I was going through my old stand up and I found this clip of me doing a set directly after the memorial of a friend that had killed herself. I don’t want to say unalive or completed suicide, because what she did, she did with teeth. I did this set trying to process something, without thinking I would ever use it on stage. When I found it, I heard it with new ears. I can hear my voice catching, when I want to cry, then powering through. I realized that I had inadvertently caught something real, which is rare for me, so I decided to share it.
Last week, both Jesse Jane and Masuimi Max passed away. I don’t know how Masuimi died, but Jesse Jane overdosed. I wasn’t sure about writing about it, because why make it about me?

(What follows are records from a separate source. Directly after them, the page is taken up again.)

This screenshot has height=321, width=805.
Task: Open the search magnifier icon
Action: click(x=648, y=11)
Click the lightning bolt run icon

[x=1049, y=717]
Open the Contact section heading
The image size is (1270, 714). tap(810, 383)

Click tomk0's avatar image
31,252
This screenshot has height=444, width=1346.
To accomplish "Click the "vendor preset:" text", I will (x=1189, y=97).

It was just so surreal, two icons, gone on the same day, at the same age. The news came on the heels of me finding the stand up eulogy that I gave for my friend. It felt like a sign or something. I didn’t know Jesse Jane or Masuimi Max any better than any other fan, although we were in the same industry, so it’s not place to eulogize either of them.
Two years ago I sold a TV pilot about my life. A scripted comedy series, that opens with the suicide of a stand up comic. I was intent on including the suicide in the story because as a sex worker and stand up, suicide seems to be an omnipresent pox. This is the writer’s note that I attached to the script when I sent it out. I think it speaks to the loss of these beautiful dead women better than any hot take I could make.

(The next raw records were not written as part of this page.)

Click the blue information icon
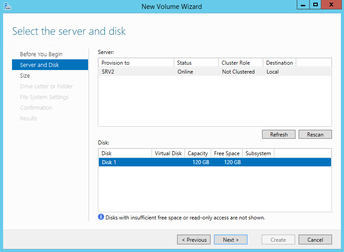This screenshot has height=252, width=344. [x=101, y=217]
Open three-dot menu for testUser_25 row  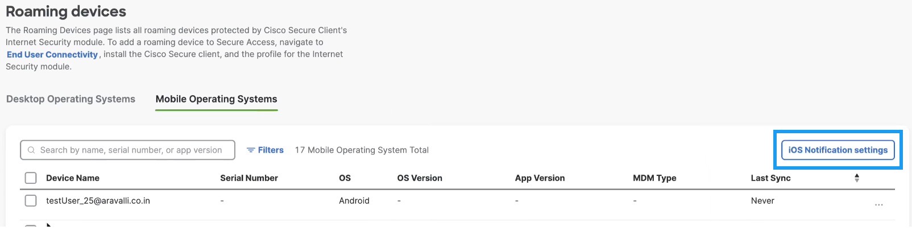pos(879,204)
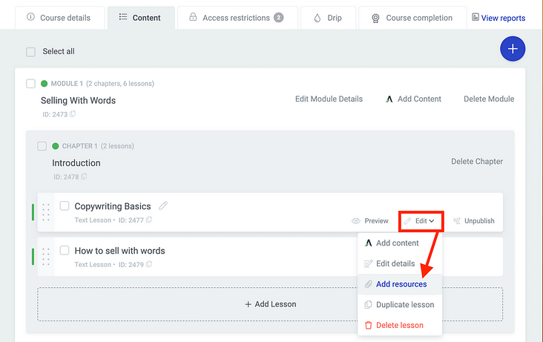Select the Copywriting Basics lesson checkbox
The height and width of the screenshot is (342, 543).
(x=65, y=206)
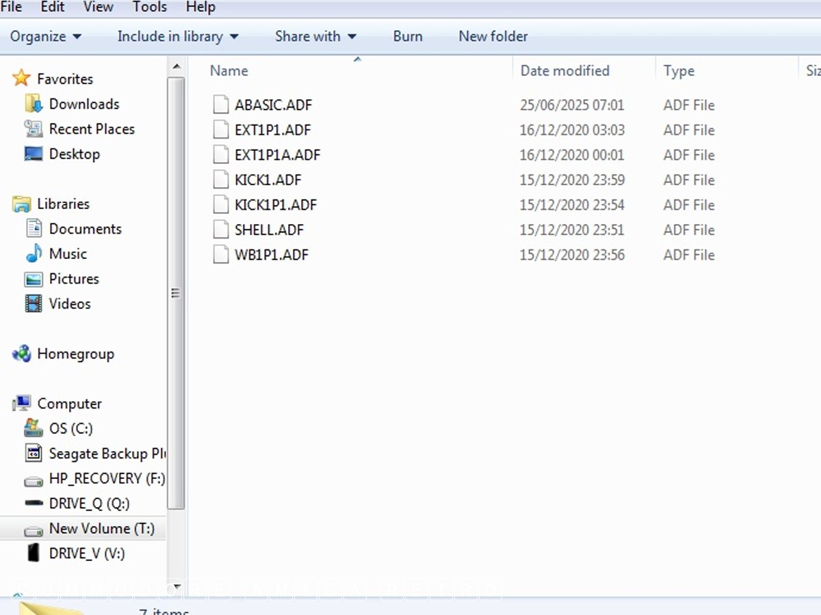Click the ABASIC.ADF file icon
The height and width of the screenshot is (615, 821).
(220, 105)
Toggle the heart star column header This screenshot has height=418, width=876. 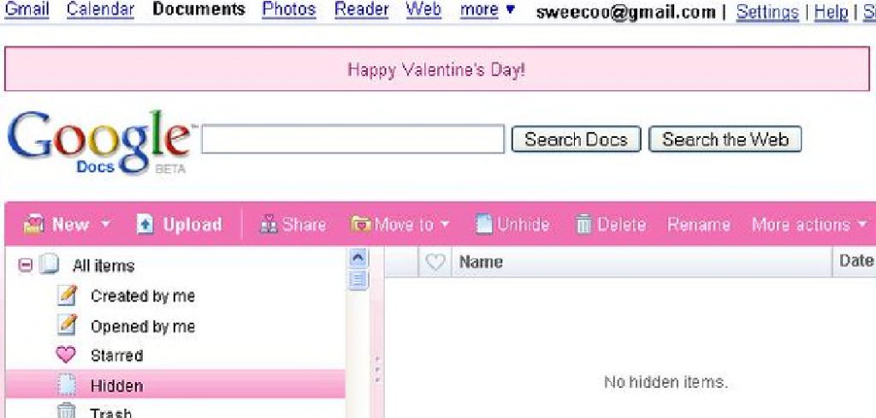tap(435, 262)
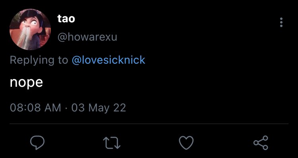298x158 pixels.
Task: Open the cartoon avatar image
Action: coord(30,29)
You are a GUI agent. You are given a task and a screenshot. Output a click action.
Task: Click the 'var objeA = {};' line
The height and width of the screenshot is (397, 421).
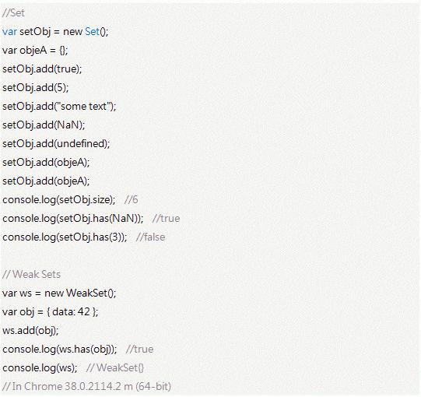tap(35, 51)
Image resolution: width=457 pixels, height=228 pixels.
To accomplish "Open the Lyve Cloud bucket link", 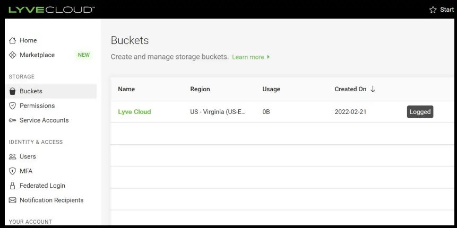I will click(x=134, y=112).
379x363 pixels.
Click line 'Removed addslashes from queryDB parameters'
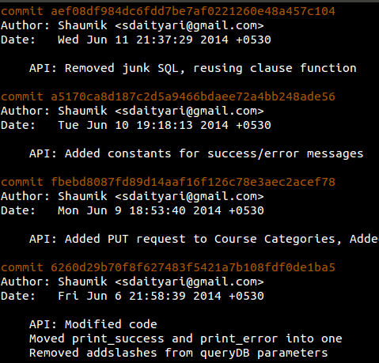179,354
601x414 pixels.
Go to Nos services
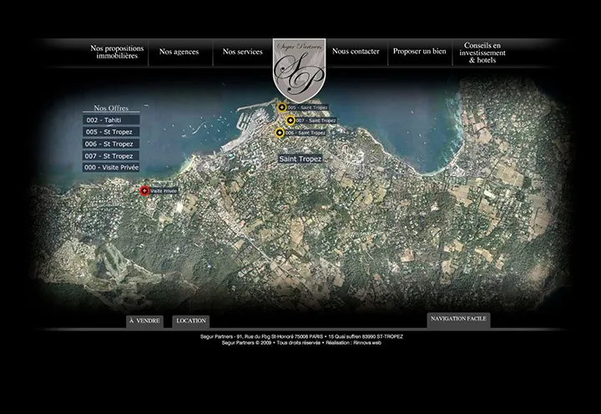243,52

When I got into the sex industry, I was surprised that almost everyone was incredibly normal. Most performers were married or in committed relationships. People still had milestones they wanted to reach: homeownership, family, and financial freedom. But they were also very different, they referred to people outside the industry as civilians, a connotation I didn’t understand until I’d become a veteran of the industry myself.

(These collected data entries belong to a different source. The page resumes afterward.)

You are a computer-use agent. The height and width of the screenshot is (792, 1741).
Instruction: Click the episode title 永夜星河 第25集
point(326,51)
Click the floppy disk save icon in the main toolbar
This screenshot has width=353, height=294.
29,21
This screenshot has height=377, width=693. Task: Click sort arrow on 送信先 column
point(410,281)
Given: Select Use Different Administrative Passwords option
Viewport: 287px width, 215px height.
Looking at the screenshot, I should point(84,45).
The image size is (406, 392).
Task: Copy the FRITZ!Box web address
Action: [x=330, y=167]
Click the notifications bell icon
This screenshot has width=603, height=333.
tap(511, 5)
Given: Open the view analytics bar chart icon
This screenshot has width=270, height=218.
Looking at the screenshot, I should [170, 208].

We live in two different worlds.
Civilians live their lives without much awareness of the war going on around them. Sex workers are soldiers that have been dropped in the The Shit. While I was a college graduate when I entered the industry, I could’ve never comprehended the impact the stigma of sex work would have on my life, from banking to rental agreements to travel, but especially my own sense of self and what was possible for me in a world that constantly dismisses and doubts you, invalidates and legislates against you. Being a sex worker makes you untouchable, which means that those that interact with us, confess any and everything about themselves. Their darkest desires, greatest fears and shames, and most authentic truths, become small talk, because they view us as small people. Confessors without consequence. Being untouchable lifts society like a rock, exposing the teeming chaos of competing oppressions and demands hiding underneath.
Stigma is a great teacher.
It has taught me this: our culture is more permissive when it comes to sexuality, gender, and identity than it has ever been, and yet, people feel more isolated, constrained, and anxious. Hook up culture and dating apps have created a landscape in which everyone thinks they have unlimited choices and they are paralyzed. Streaming porn has turned men into voracious and demanding sexual partners. Social media has radicalized people, #MeToo left men feeling devalued, vilified, and decentered, resulting in a kind of rage against women that I thought had been left behind in the fifties. And the pop feminism of podcasts like Call Me Daddy has encouraged a mercenary sexual capitalism in women, asking them to view themselves as commodities in a hostile marketplace, but without giving them the naked transactional language of sex work. While my experience in sex work offered some relief; I was able to walk out into the world and see the binary code running through these social interactions like The Matrix, I watched my civilian friends becoming endlessly frustrated. They were being flogged just as hard by life but were unable to see that they were even being hit.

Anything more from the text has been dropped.